Here are some classic ways to cook fish. Teach you to eat authentic boiled fish at home.
Method of boiling fish:
1 grass carp (about 1g)
1 egg, 1-15g salad oil, 125g soup, 5g refined salt, 3g monosodium glutamate, 4g pepper noodles, 15g cooking wine, 3g ginger slices, 7g garlic cloves, 8g scallions and prickly ash as auxiliary materials.
2. Slice the fish fillet obliquely, add refined salt, cooking wine, monosodium glutamate and egg white and mix well, so that the fish fillet is evenly coated with a layer of egg paste.
3. Put the wok on the fire, add the broth and salt to boil, add the fish head and bones, and cook with high fire. Skim off the foam on the noodle soup, and add cooking wine to remove the fishy smell. Put soybean sprouts at the bottom of the soup basin. When the fish bones are cooked, pick them up and put them in the soup basin.
4. Shake the fish fillets into the pot, pick them up when they are fresh, and put them on the fish bones. Then add ginger slices, garlic cloves, onion knots, pepper noodles, monosodium glutamate, pepper, dried peppers and so on. 5, wash the pot, add salad oil to 7% heat, pour it into the soup basin, and simmer for one or two minutes.
Spicy boiled fish
Ingredients:
1g grass carp, 3g green bamboo shoots, 15g refined oil, 25g dried Chili festival, 1g pepper, 15g ginger, 1g garlic, 1g shallots, 5g Pixian watercress, 25g cooking wine, 3g pepper and 2g refined salt. Cut the fish head and bones into pieces; Peel and wash ginger and garlic, and cut into minced ginger and garlic; Wash green bamboo shoots and cut them into pieces; Wash shallots and cut them into chopped green onions.

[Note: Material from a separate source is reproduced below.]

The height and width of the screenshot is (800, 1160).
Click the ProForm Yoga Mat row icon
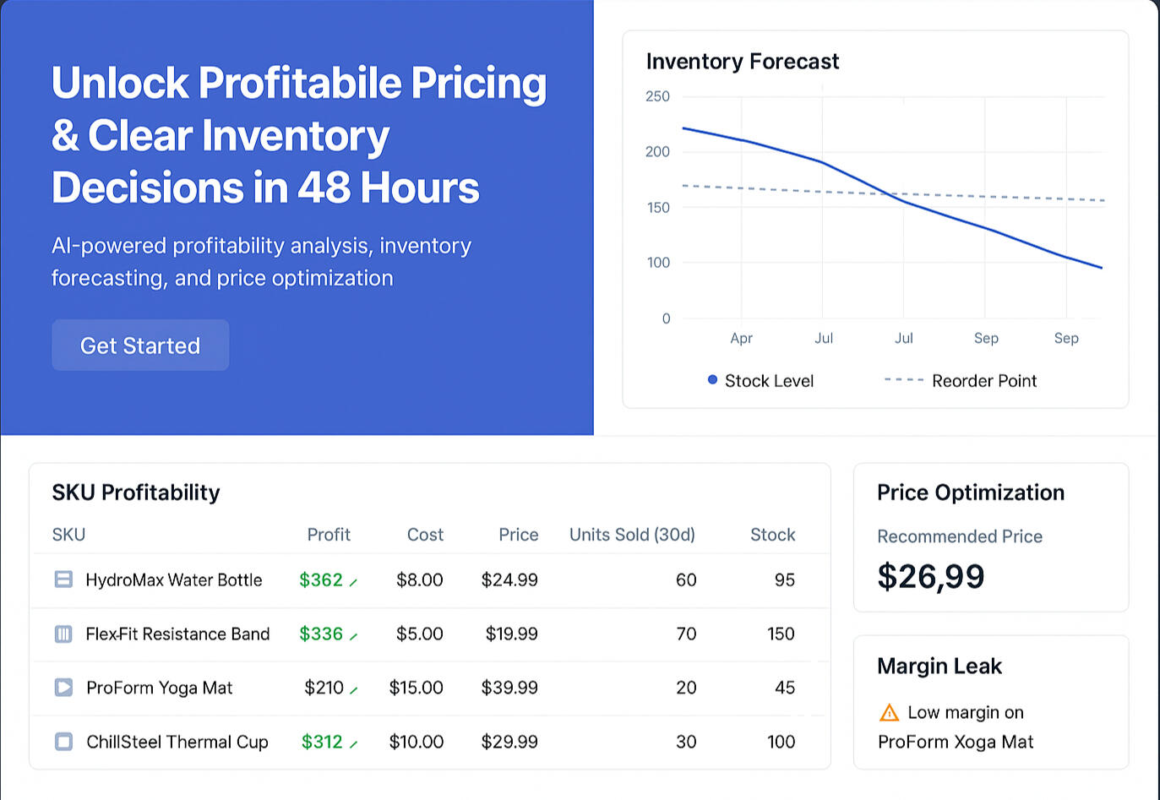63,688
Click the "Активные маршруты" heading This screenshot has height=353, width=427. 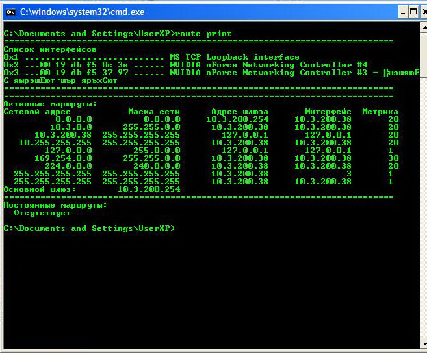[49, 104]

2. Put the pan on high fire, burn the refined oil until it is 4% mature, add dried Chili festival, pepper and Pixian watercress, stir-fry until fragrant and colored, add ginger rice and garlic rice, add fresh soup, add salt, cooking wine, pepper, sugar, soy sauce, fermented glutinous rice juice, fish head and fish bones, and cook until it is cooked.
3. Put another pot on a high fire, burn a little refined oil, add salt to the tip of the green bamboo shoots, stir-fry until raw, and put them in a bowl for later use.
4. Take out the fish head and bones that have been boiled, pour them on the tip of the green bamboo shoots, boil the soup in the pot, add the fish fillets, boil them, add monosodium glutamate, put them into a bowl, and sprinkle with chopped green onion.
5. Heat the refined oil in the pot until it is 5% mature, add dried pepper, pepper, ginger and garlic, stir-fry until fragrant, and pour it on chopped green onion.
characteristics: tender meat, spicy and not dry, fresh and mellow, with endless aftertaste.
The taste depends on the raw materials of pepper and pepper and the level of boiling red oil. Generally, red oil should be available in advance, so pay attention to the oil temperature. If it is high, it is easy to paste pepper and dried pepper. Low is not spicy and fragrant. Fish must be live fish, such as grass carp, snakehead, fat head and carp. The soup must have a taste, and the cooked fish fillets have a taste. In addition, it seems wasteful for families to use two or three kilograms at a time, and pepper and pepper can be increased or decreased according to their own tastes.
Here's a reminder: boiled fish should be accompanied by side dishes!
When eating boiled fish properly, we should pay attention to matching vegetables and fruits to avoid vitamin deficiency. Eating boiled fish causes poor defecation the next day, which is because it is too spicy. At this time, it is best to drink more tea. If you have radish, you can eat some to ventilate.
The direct consequence after eating boiled fish is sore throat and excessive internal heat, because these foods are mainly damp and prone to phlegm and heat. You should drink some chrysanthemum tea to relieve it, and if you often eat boiled fish in winter, drink at least 1 ml of water every day to relieve your internal heat.